Trabalhar no atendimento ao público consiste num verdadeiro atentado diário à nossa sanidade mental. Consiste num exercício de tolerância, numa prova de autocontrole na qual passamos com muita dificuldade e sem nenhuma distinção.
Não me dão os bons dias porque não estão a ter um bom dia ou porque não querem que eu o tenha? Porque me ignoram? E porque não me agradecem?

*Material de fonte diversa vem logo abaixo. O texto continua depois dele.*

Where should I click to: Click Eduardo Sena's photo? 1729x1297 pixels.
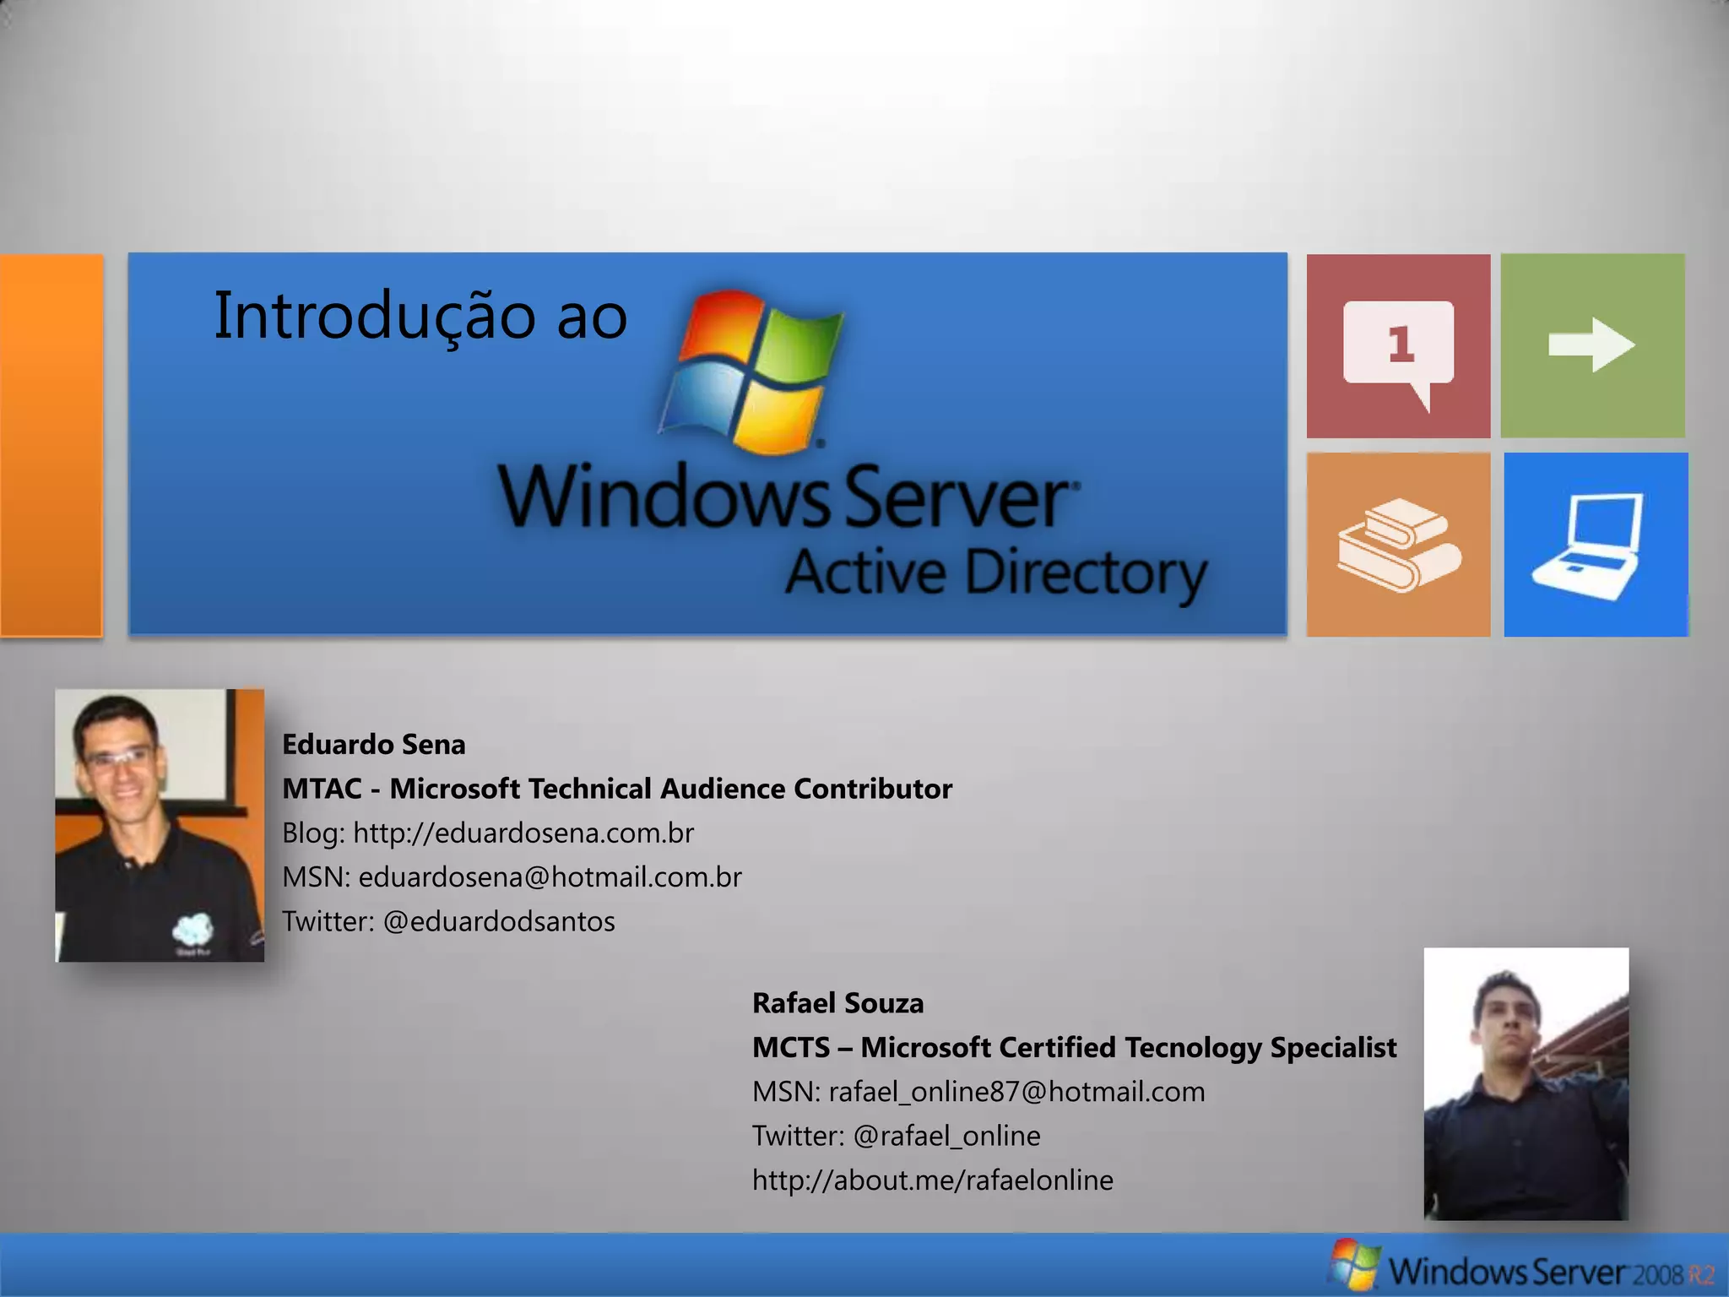(x=160, y=825)
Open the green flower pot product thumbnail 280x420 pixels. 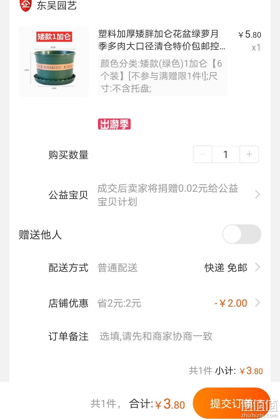pyautogui.click(x=54, y=62)
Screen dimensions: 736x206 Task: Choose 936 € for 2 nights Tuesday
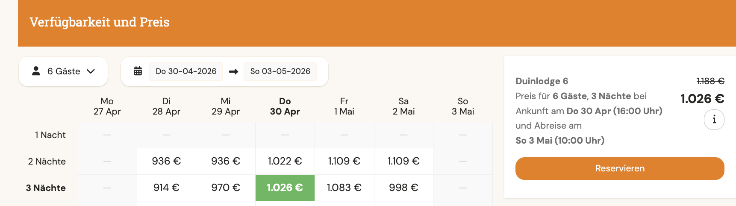[x=166, y=161]
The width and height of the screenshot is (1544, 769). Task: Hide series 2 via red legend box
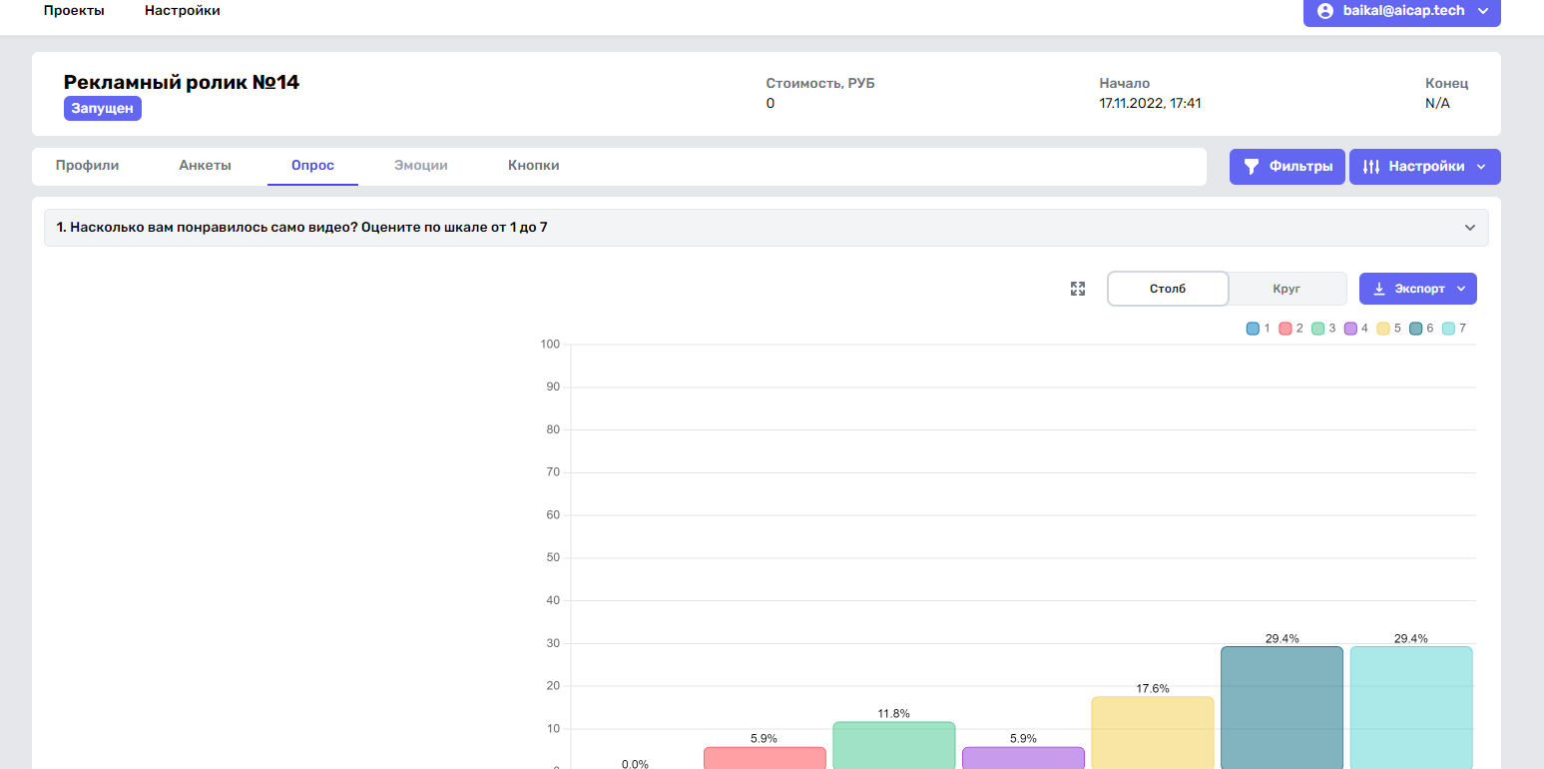pyautogui.click(x=1286, y=329)
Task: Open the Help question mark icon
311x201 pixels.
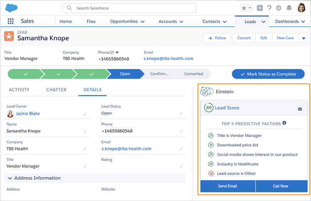Action: coord(269,8)
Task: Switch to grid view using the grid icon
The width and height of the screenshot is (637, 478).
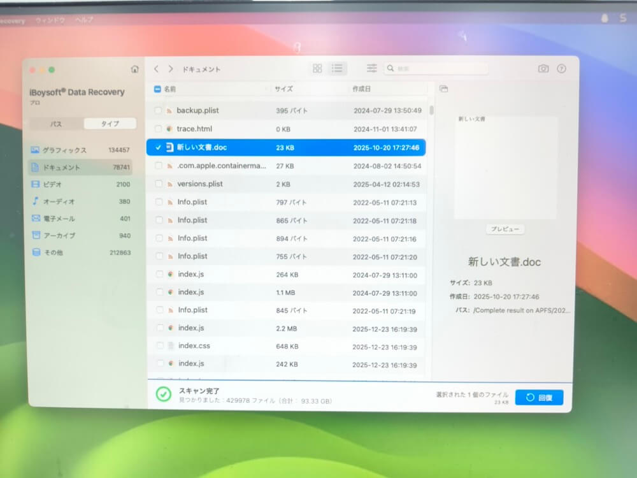Action: pyautogui.click(x=317, y=68)
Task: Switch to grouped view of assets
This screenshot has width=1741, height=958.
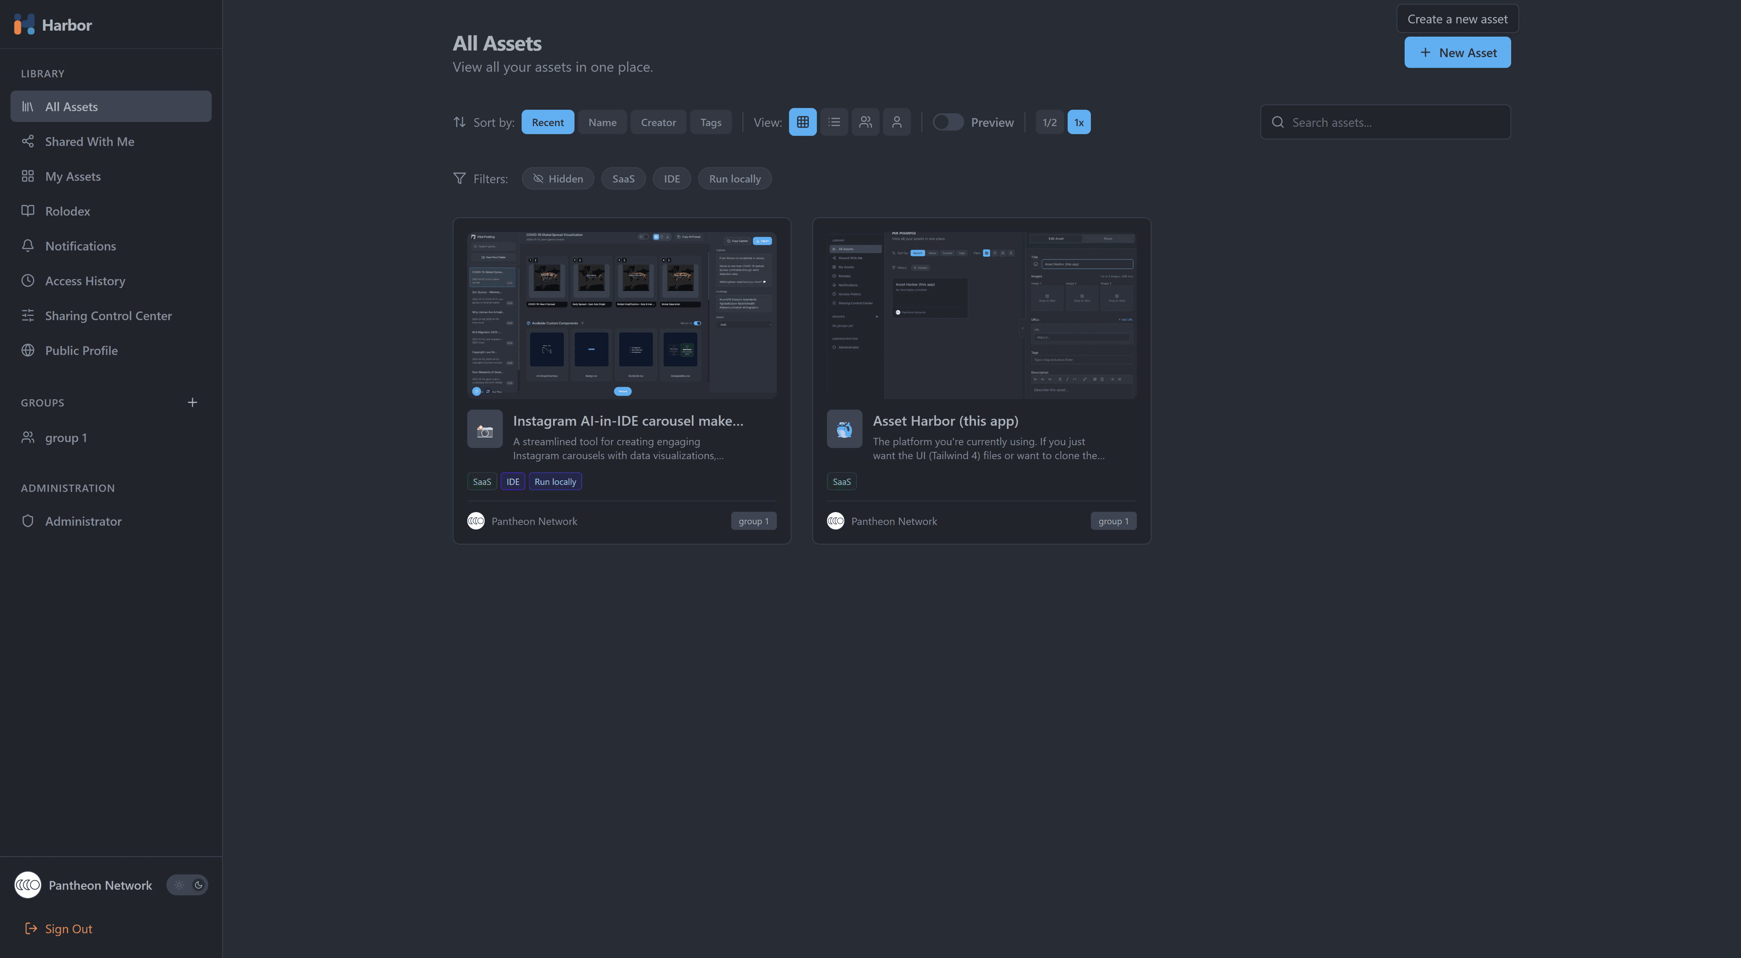Action: click(865, 122)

Li (ou, provavelmente, ouvi) algures que o Homem sente sempre necessidade de se sentir superior, seja em relação ao cônjuge, ao amigo, ao colega, ao vizinho ou, quando todos estes lhe falham, ao seu animal de estimação. Constato tal facto ao verificar que o cliente sente uma incompreensível necessidade férrea de se sentir superior face ao colaborador.
Comprovei tal teoria nos últimos dois anos e meio (quase três) de contacto diário com o público. O cliente parece efetivamente demonstrar uma determinada tendência preferencial para rebaixar o empregado em detrimento de qualquer outro ser.
Contrariamente ao que seria de esperar do seu estado de espírito num dia de folga, férias ou num dia em que qualquer outro motivo o leva a estar dispensado das suas funções laborais, o cliente encontra-se frequentemente predisposto ao conflito e devotado à antipatia. Fazendo uso da ilustre máxima “o cliente tem sempre razão” este avança, destemido e sem constrangimentos, ao ataque. Trata-se de uma batalha sem regras para o lado do atacante, para quem tudo é válido, e de escassos recursos de defesa para o lado do injuriado. Assim, todas as concepções que se lhes apresentam ao espírito conseguem aprovação e passam à próxima fase: a ação.
Na sua lista de atos ofensivos há preferências claras. O versátil revirar de olhos, tão recorrentemente praticado. Os gestos de desdém, gesticulados preferencialmente com a mão direita: num gesto simples de rotação mão/pulso somos enxotados como quem se livra de uma mosca persistente. Consta ainda o olhar de esguelha, seguido da predileta ignorância: mantendo uma postura corporal estática, apenas os olhos do cliente se movem na nossa direção e, após estabelecido o contacto visual com o colaborador, muito bruscamente, a visão do cliente retoma a direção do corpo e nenhuma palavra ou gesto é proferida, nada dá a entender que nos notaram apesar de o terem claramente feito. Mas o pior é quando existe contacto directo, não só com o olhar mas também com o corpo. Quando falamos, o cliente tem a audácia de nos olhar nos olhos, escutar-nos e decidir ignorar. Talvez sejam surdos, pensamos inocentemente, há uma breve possibilidade de ser o caso mas, na maioria das vezes, o mesmo não se verifica uma vez que, se uma questão se lhes afigura na mente, os senhores clientes já acham oportuno notar a nossa presença: “Olhe, qual é o preço?”
O cliente tem sempre razão. Ou quer ter. E nessa batalha vale tudo. Tudo o que lhes vier à cabeça é digno de ser proferido em voz alta, devido à certeza de que o colaborador não irá ripostar. Pelo menos não nos mesmos modos em que o insulto foi proferido, tal muito provavelmente custar-nos-ia o emprego ou uma grande reprimenda. De modo a manter-nos empregados, todos os nossos atos necessitam de passar previamente por um meticuloso exercício de deliberação de modo a que os mesmos não comentam a audácia de ferir a suscetibilidade do atacante. Se não nos encontrássemos em funções laborais, a história já seria certamente outra.
Valham-nos aqueles que nos salvam, que nos agradecem e que nos ouvem, aqueles que nos notam e nos elogiam, aqueles que nos fazem ver que nem todo o mundo está perdido e que nos dão forças para continuarmos. Aqueles que, mesmo sem o saberem, nos dão as forças necessárias para aqui, nesta área, nos aguentarmos mais um bocadinho até que o peso da arrogância que nos foi dirigida e acumulada ao longos dos anos nos comece a empurrar para um emprego à secretária, um emprego sedentário e solitário em frente ao computador. Um emprego onde, pelo menos, nos encontramos privados do contacto direto com a complexidade e brutalidade do comportamento humano.